Only an exact copy is wanted: the lines from the one holding "Task: Shut down the VM with red button" through the last line below, minus the pictures.

* RECORDS TO PROCESS *
┄┄┄┄┄┄┄┄┄┄

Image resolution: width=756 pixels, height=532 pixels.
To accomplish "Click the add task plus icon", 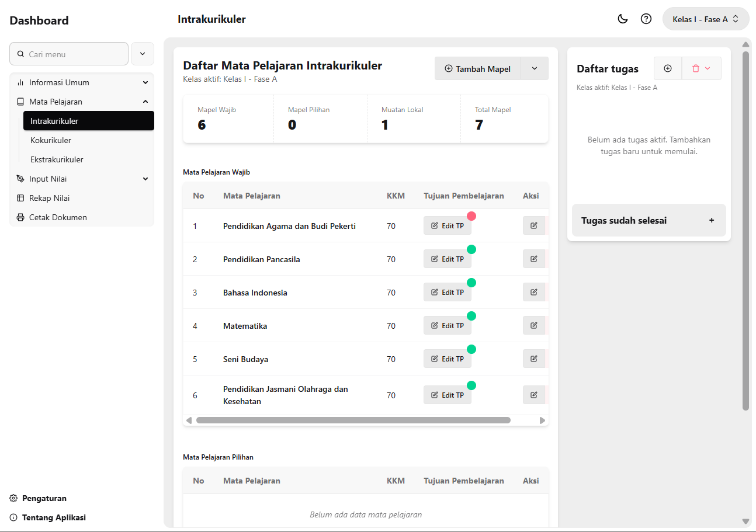I will click(x=668, y=68).
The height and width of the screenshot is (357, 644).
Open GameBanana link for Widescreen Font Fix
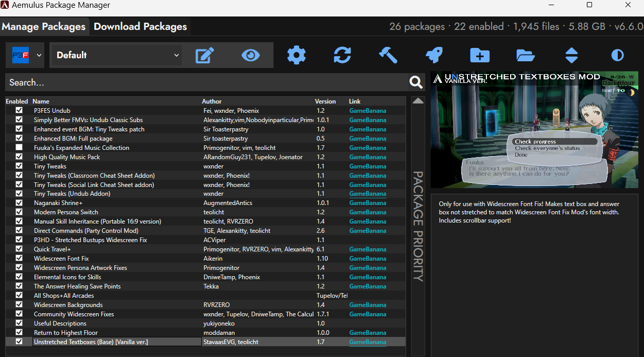(368, 259)
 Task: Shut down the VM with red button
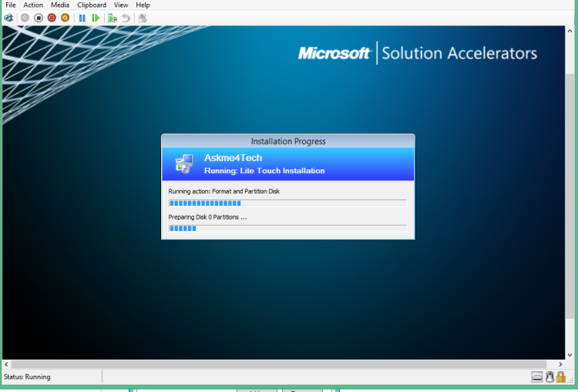pos(52,18)
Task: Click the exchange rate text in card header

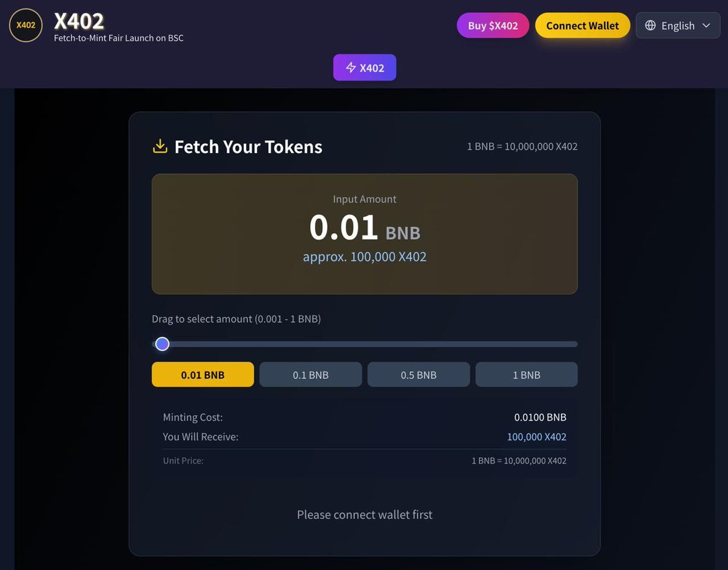Action: tap(522, 146)
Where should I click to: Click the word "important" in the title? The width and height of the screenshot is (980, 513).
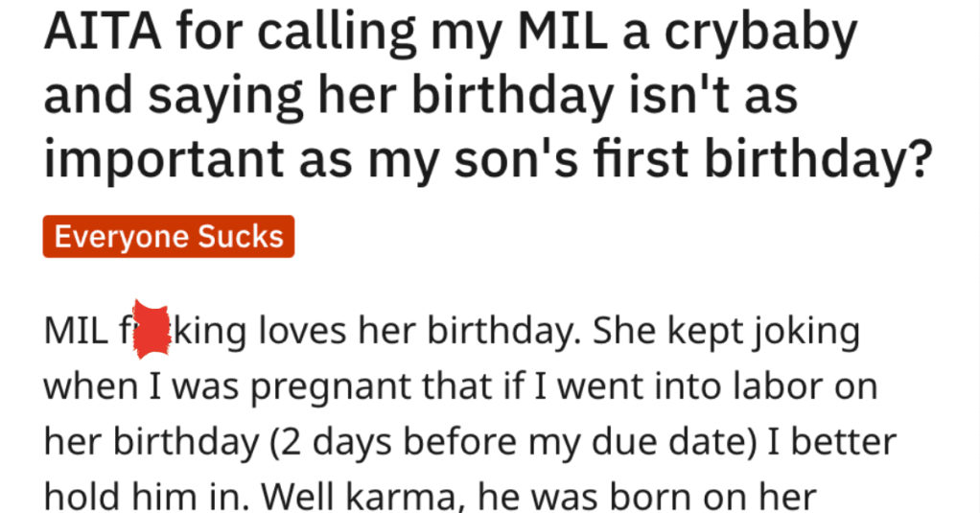coord(164,159)
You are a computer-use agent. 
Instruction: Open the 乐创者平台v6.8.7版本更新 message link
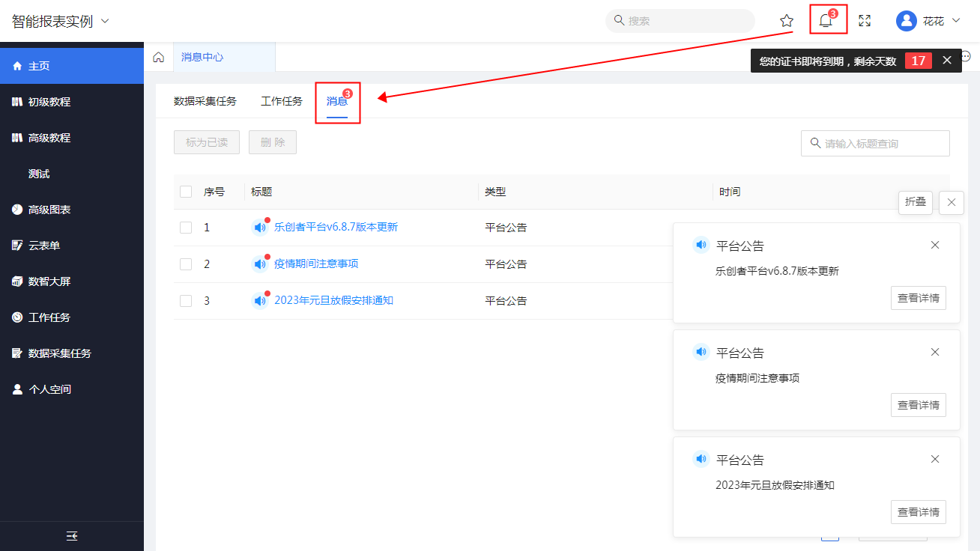pos(336,227)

┄┄┄┄┄┄┄┄┄┄

* YOUR RESPONSE *
 Task: Shut down the VM with red button
pos(52,18)
Task: Click the exchange rate text in card header

Action: tap(522, 146)
Where should I click to: Click the word "important" in the title? The width and height of the screenshot is (980, 513).
coord(164,159)
You are a computer-use agent. 
Instruction: Open the 乐创者平台v6.8.7版本更新 message link
pos(336,227)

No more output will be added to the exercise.